The company published U&lc (Upper and Lower Case), a typographic magazine dedicated to showcasing their traditional and newer typefaces in particularly creative ways, originally edited and designed by Herb Lubalin until his death in May, 1981. Because of its extraordinary blend of typographic design, illustration and cartoons (sometimes by world-renowned artists and cartoonists such as Lou Myers), verse and prose extolling the virtues of well-designed type, as well as contributions by amateur or semi-professional typographers, the magazine was avidly read by type enthusiasts and sought after by collectors the world over.

A web version of the magazine started in 1998, along with a brand-new sans-serif logo by Mark van Bronkhorst (replacing the famous swash lettered logo by Herb Lubalin). In an editorial, John D. Berry wrote: "There’ll be plenty of overlap between the print magazine and the online magazine, but they won’t be identical: some things are best done with ink on paper, others are best done on screen." Yet the paper edition, which in 1998 had shrunk in format from tabloid pages to 8.5" x 11", did not survive for long. The final printed edition was vol. 26 no. 2, dated fall 1999. The last numbered U&lc issue is 42.1.1, issued in 2010.

A book celebrating U&lc, U&lc: influencing design & typography by John D. Berry (the magazine's final editor) was published by Mark Batty in 2005.

In October 2010 Allan Haley announced on the Fonts.com blog that the complete run of U&lc had been digitized and would be made available, one year's worth per month, via PDF download from that same blog.

As part of a Fonts.com redesign in 2012, access to U&lc articles were moved to the fonts.com blog, and Learn About Fonts & Typography for various U&lc web edition articles.

==Acquisitions and mergers==
In 1986 the company was acquired by Esselte Letraset, who had taken over Letraset, originally makers of the first dry transfer lettering, and later to become developers of new typefaces for filmsetting and computer applications.
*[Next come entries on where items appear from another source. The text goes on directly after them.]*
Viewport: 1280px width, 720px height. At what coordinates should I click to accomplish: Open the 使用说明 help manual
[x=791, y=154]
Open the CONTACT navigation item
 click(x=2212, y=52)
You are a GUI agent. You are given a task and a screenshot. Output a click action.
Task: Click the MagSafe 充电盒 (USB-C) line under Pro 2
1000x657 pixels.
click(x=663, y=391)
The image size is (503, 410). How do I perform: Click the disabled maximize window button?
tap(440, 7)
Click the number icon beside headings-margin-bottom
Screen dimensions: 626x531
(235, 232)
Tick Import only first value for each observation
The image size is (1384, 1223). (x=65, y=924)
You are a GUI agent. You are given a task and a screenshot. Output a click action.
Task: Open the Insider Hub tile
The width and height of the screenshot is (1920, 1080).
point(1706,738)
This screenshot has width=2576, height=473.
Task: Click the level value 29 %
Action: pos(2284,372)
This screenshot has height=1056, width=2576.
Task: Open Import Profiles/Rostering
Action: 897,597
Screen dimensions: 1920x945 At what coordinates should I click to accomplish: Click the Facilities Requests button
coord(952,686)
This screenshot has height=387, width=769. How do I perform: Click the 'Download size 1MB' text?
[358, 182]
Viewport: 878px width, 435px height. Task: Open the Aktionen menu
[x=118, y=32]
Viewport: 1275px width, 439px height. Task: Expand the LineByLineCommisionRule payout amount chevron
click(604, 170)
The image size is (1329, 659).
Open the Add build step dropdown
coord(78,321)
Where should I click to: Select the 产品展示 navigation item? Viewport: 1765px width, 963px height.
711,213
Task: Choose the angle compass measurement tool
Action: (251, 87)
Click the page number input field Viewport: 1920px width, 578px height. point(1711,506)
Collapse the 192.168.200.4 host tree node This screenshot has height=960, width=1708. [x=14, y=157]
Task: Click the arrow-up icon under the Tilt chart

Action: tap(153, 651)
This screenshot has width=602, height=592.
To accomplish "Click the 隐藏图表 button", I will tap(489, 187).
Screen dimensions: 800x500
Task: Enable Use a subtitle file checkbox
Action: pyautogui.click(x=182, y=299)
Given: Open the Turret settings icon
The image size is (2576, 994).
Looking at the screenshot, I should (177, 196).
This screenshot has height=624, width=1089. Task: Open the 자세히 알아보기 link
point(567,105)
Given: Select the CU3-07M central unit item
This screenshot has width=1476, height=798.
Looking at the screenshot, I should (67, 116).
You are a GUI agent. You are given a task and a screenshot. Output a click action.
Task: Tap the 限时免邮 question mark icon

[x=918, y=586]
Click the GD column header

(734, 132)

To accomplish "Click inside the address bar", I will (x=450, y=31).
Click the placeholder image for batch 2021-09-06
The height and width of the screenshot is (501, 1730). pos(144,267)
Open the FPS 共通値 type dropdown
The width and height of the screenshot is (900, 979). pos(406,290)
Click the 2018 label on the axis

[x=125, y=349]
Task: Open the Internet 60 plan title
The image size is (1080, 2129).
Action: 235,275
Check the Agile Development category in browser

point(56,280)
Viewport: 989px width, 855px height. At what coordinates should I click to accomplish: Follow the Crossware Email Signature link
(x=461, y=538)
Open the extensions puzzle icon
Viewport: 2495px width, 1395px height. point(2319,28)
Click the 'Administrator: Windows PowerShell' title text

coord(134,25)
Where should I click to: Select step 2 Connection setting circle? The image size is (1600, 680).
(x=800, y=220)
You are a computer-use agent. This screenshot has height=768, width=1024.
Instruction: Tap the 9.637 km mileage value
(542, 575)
In 2000, Agfa Monotype Corporation announced the acquisition of the capital stock of International Typeface Corporation (ITC) from Esselte. The transaction included ITC's complete library of over 1600 typefaces, all typeface subscriber and distributor agreements, the itcfonts.com Web site, and typographic software. At this point ITC ceased to operate as an independent entity.

In November 2005 Agfa Monotype was incorporated as Monotype Imaging, with a focus on the company's traditional core competencies of typographic design and professional printing. Famous contemporary typographers associated with Monotype include Adrian Frutiger, Hermann Zapf and Matthew Carter.